On Oct. 19, former President Bill Clinton, Gov. Andrew Cuomo and Mayor Michael Bloomberg all turned out for the dedication of the Franklin D. Roosevelt Four Freedoms Park on Roosevelt Island in New York City. And all of them, along with newsman Tom Brokaw, who hosted the proceedings, and Ambassador William J. vanden Heuvel, who led the campaign to construct the long-delayed memorial park, spoke eloquently of FDR’s greatness in leading the nation through the Great Depression and Second World War and proclaiming the promise of the Four Freedoms -- “Freedom of speech and expression … Freedom of worship … Freedom from want … Freedom from fear …” – a promise that has inspired generations ever since he pronounced it on Jan. 6, 1941.
Of course, with the November elections imminent, not only politics past but also politics present was on everyone’s minds – especially since a Republican triumph at the polls threatens to make Roosevelt’s legacy and vision a matter of history. Drawing a parallel between FDR’s day and our own, Clinton observed how “we too [must] decide whether to build a country that benefits the many and not just the few.” And even the billionaire Mayor Bloomberg felt compelled to say that “The four freedoms celebrated here are much more than a symbol of a past that most of us do not remember. They form a challenge to the present.”
And yet, as much as Clinton, Cuomo and Bloomberg urged us to not only remember Roosevelt’s accomplishments and words, but also embrace the challenge they represent, they never spoke of what truly made FDR great and what those of us who would seek to progressively advance the promise of the Four Freedoms must remember and rededicate ourselves to. A need that becomes all the more imperative as we look beyond Nov. 6.
Ambassador vanden Heuvel pointed toward it when he said, “President Roosevelt was a voice of the people during the most difficult crises of the 20thcentury.” But he didn’t go far enough.
What made FDR truly great was his profound democratic faith and confidence in his fellow citizens. It was a faith and confidence that encouraged him to not only state that “We have nothing to fear but fear itself,” declare that “This generation of Americans has a rendezvous with destiny,” but also to articulate in the Four Freedoms Americans’ grandest ideals and aspirations. It was a faith and confidence that led him in the 1930s to mobilize and empower his fellow citizens to undertake the labors and struggles of relief, regulation, recovery, reconstruction and reform and, in the 1940s, to take up the global fight against fascism and imperialism. And it was a faith and confidence that made him “welcome” not just the hatred of capitalists, but also the democratic impulses and movements of working people and blacks that pushed him to advance the New Deal further than he had envisioned.

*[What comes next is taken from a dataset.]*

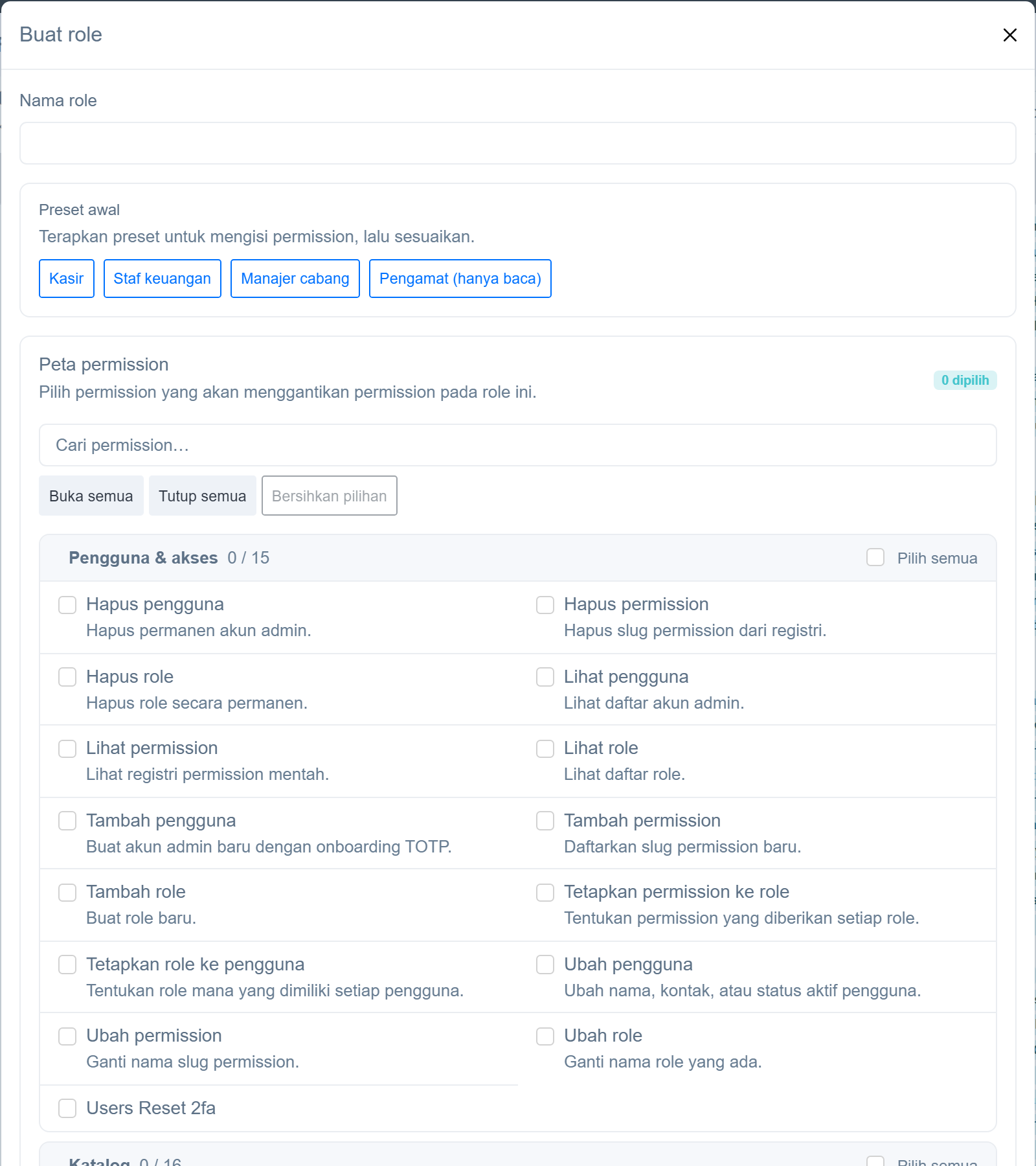Apply the Staf keuangan preset
Viewport: 1036px width, 1166px height.
[x=163, y=279]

Indeed, it was a faith and confidence that enabled him to lead his fellow Americans to become the “Greatest Generation.” The generation that not only saved the United States from economic destruction and political tyranny and turned it into the strongest and richest nation in history, but also made America – despite fierce conservative and corporate opposition – freer, more equal and more democratic than ever before.
Sadly, we do not have that kind of political leader today. We imagined we might when, in the face of the worst economic and social crises since the 1930s, Barack Obama reminded us that “Yes, we can!” Magazine covers portrayed him as the Second Coming of FDR. Liberals and progressives spoke hopefully of a new New Deal. And conservatives worried about a new Age of Roosevelt.
Obama, however, was no FDR. He would achieve much in his first two years in office. But he could have achieved so much more. Having rallied a majority of Americans, especially the young, to vote for him, he issued no call to action, he pursued no project of empowerment, he undertook no democratic mobilization. He failed to harness the energies of his fellow citizens and engage them in the labors and struggles of economic and political renewal. And while he was negotiating with Republican politicians and corporate executives, bankers were taking fresh bonuses and Tea Partyers were filling the public square and mobilizing for the midterm elections of 2010.
As much as we might wish we could, we cannot re-reelect FDR. But we can do more than simply recall his achievements, recite his words and wish for better days to come. We can live up to his democratic faith and confidence in us. We can vote to reelect Obama and send more Democrats to Congress. And then we can, as FDR would expect of us, organize, mobilize and do our damnedest to make a Democratic president do the right thing. And if Romney and the GOP win, well hell, we can organize, mobilize and do our damnedest to safeguard the legacy and vision of the greatest democratic leader we have ever had.